EXERCISE AIM:
From the data below, return each line in which the string "Alles" is found.

▬▬▬▬▬▬▬▬▬▬

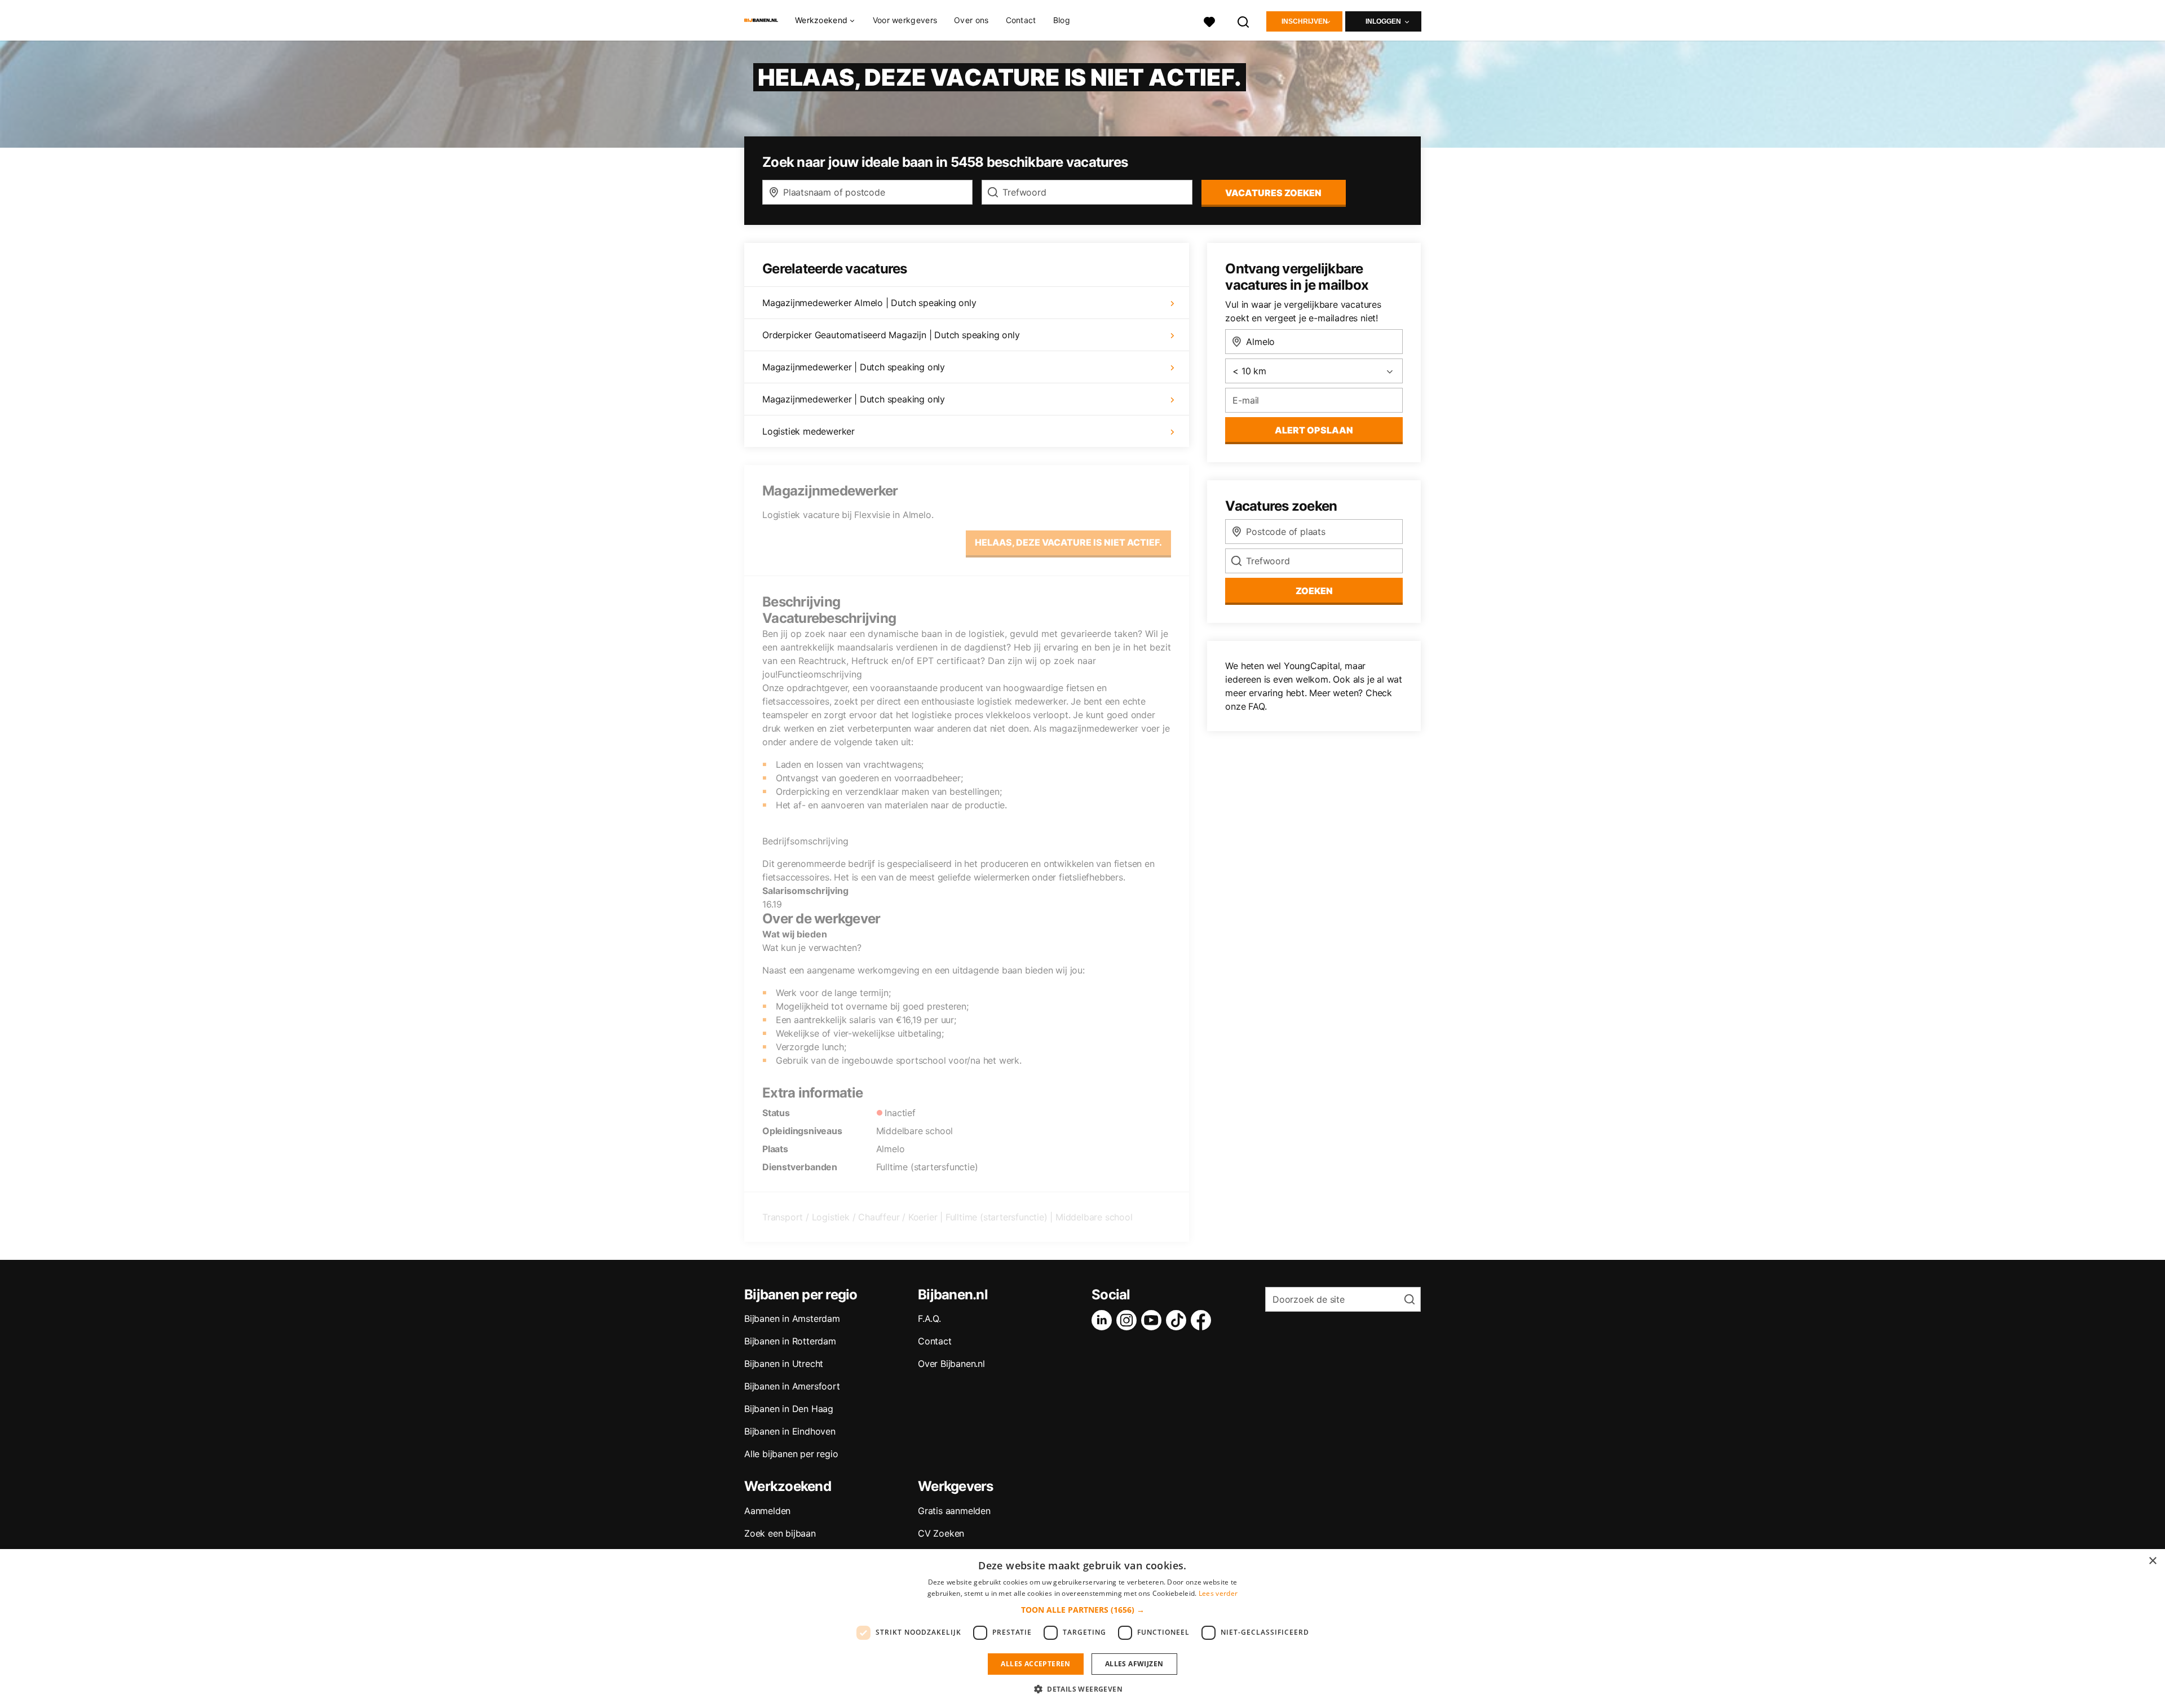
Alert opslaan (1314, 430)
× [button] (2152, 1561)
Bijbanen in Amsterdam (792, 1318)
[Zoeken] (1244, 21)
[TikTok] (1178, 1320)
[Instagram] (1128, 1320)
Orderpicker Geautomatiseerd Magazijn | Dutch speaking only (890, 334)
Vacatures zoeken (1273, 192)
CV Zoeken (941, 1533)
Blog (1061, 20)
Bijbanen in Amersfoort (792, 1386)
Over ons (971, 20)
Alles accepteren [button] (1035, 1664)
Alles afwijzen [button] (1134, 1664)
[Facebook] (1203, 1320)
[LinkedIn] (1104, 1320)
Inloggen (1383, 21)
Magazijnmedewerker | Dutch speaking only (853, 367)
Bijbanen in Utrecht (783, 1363)
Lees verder (1218, 1593)
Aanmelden (767, 1510)
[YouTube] (1153, 1320)
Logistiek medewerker (808, 431)
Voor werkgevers (905, 20)
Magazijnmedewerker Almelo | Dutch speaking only (869, 302)
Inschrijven (1305, 21)
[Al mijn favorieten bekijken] (1209, 21)
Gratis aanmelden (954, 1510)
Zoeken (1314, 590)
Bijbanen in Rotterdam (790, 1341)
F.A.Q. (929, 1318)
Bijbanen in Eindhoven (790, 1431)
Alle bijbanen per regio (791, 1453)
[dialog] (1082, 1628)
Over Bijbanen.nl (951, 1363)
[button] (1083, 1610)
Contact (1021, 20)
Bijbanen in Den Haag (788, 1408)
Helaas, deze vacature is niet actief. (1068, 542)
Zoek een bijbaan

▬▬▬▬▬▬▬▬▬▬

ANSWER SECTION:
Alles accepteren [button] (1035, 1664)
Alles afwijzen [button] (1134, 1664)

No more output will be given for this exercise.